(Records for locating described items)
+===+
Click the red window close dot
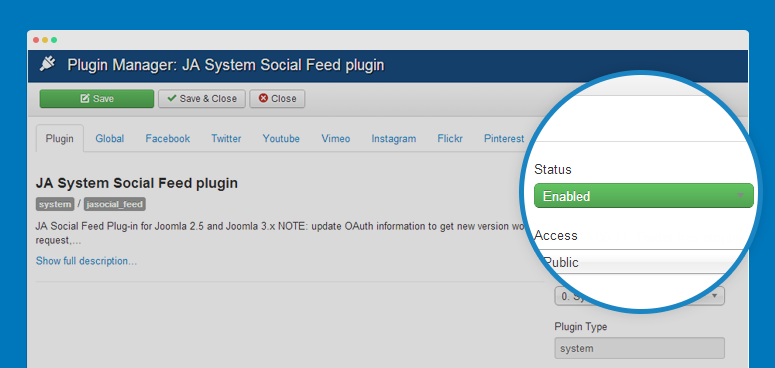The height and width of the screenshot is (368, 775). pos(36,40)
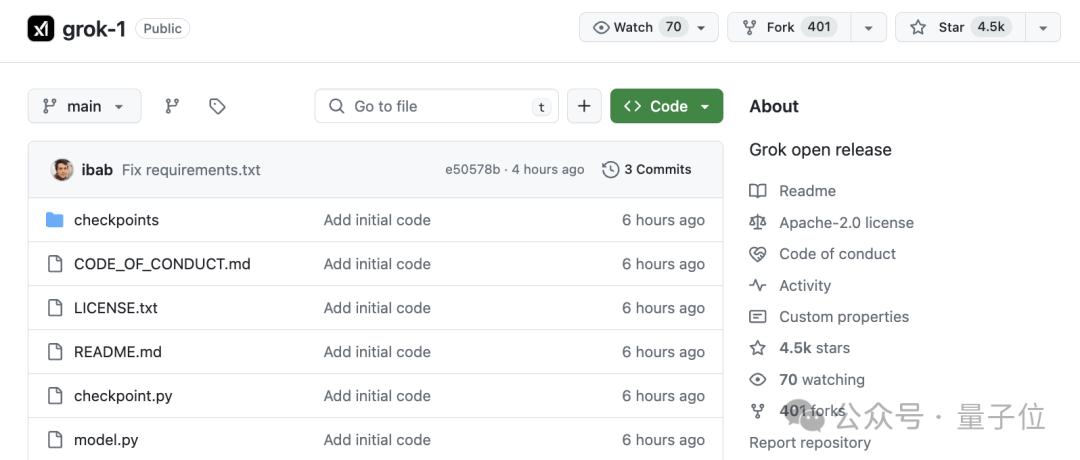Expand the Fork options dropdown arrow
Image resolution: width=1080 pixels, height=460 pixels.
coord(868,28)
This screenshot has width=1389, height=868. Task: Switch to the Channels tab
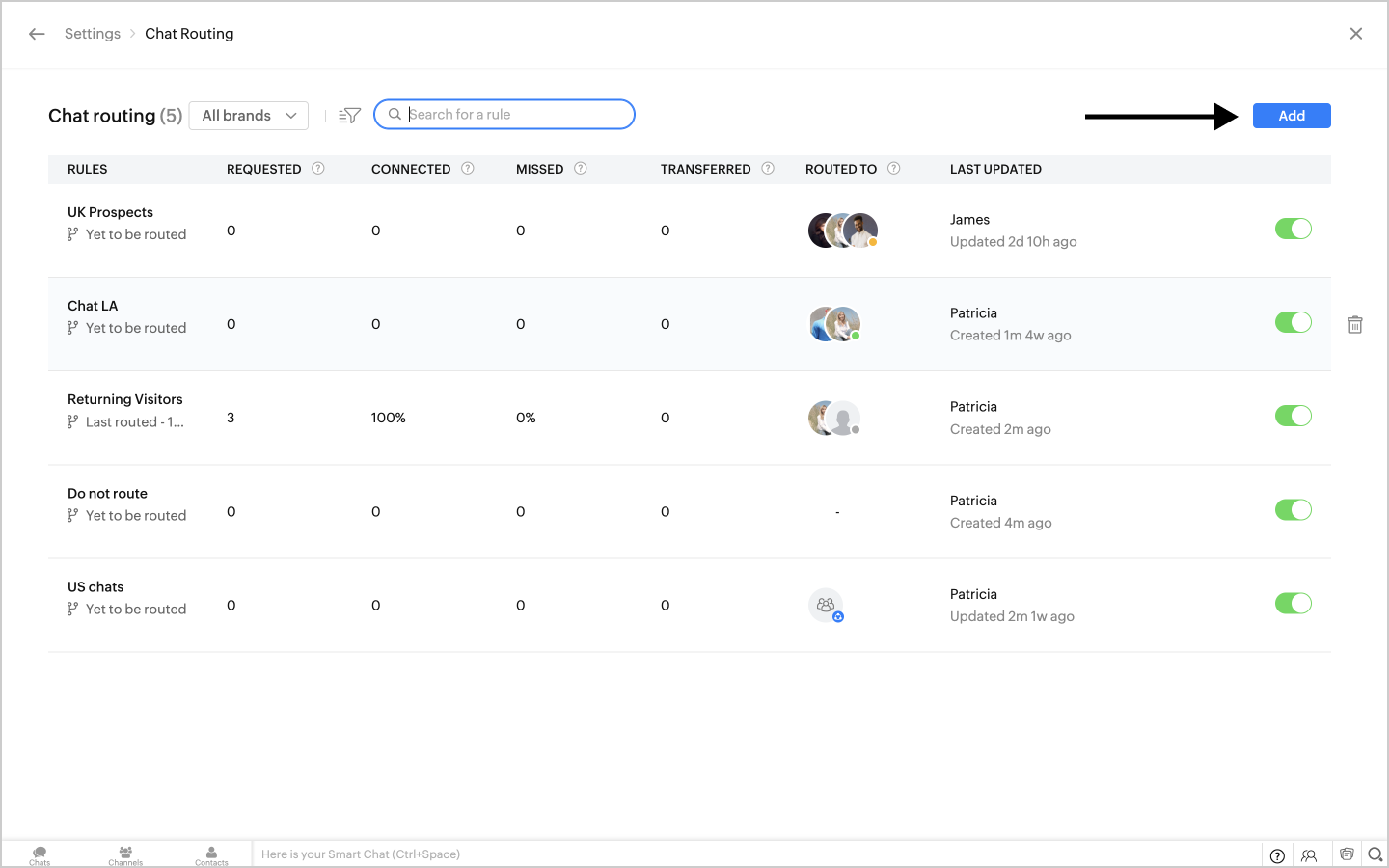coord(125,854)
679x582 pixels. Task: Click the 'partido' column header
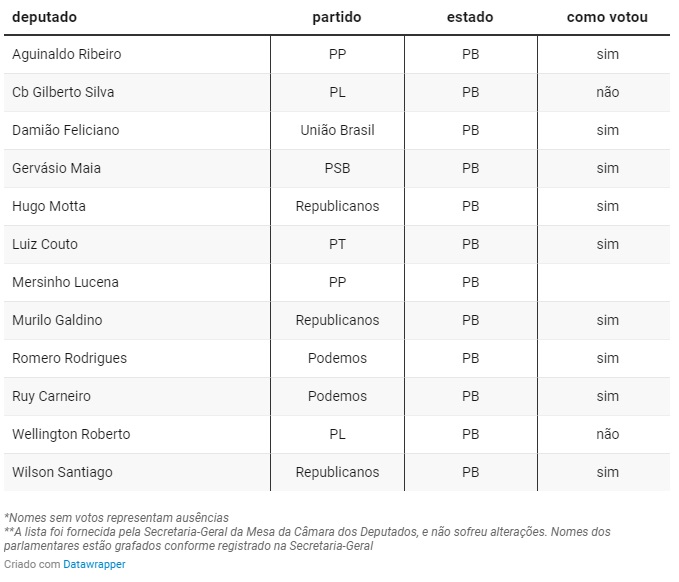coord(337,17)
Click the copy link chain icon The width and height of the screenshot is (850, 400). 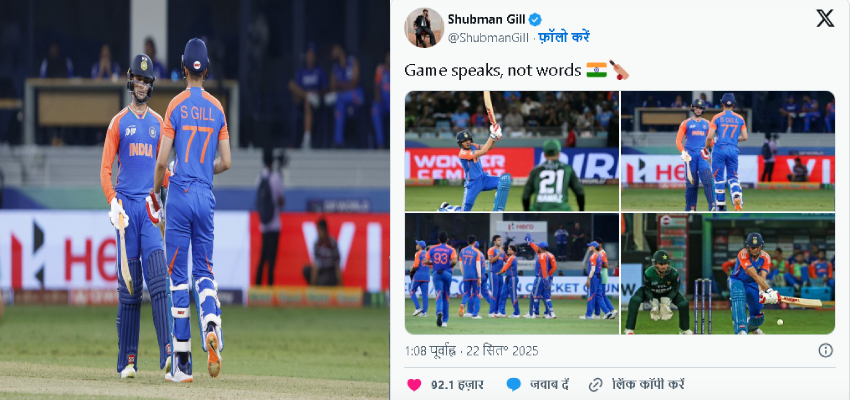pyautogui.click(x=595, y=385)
+===+
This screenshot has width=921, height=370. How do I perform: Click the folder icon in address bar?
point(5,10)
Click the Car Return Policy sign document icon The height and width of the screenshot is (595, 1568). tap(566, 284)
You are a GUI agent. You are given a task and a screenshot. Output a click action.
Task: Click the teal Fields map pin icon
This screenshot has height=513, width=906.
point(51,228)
+===+
__What to work on__
Copy out word for word the stretch of entries from the line containing "Click the Car" through the line containing "point(51,228)".

__Response__
Click the Car Return Policy sign document icon The height and width of the screenshot is (595, 1568). tap(566, 284)
You are a GUI agent. You are given a task and a screenshot. Output a click action.
Task: Click the teal Fields map pin icon
This screenshot has height=513, width=906.
point(51,228)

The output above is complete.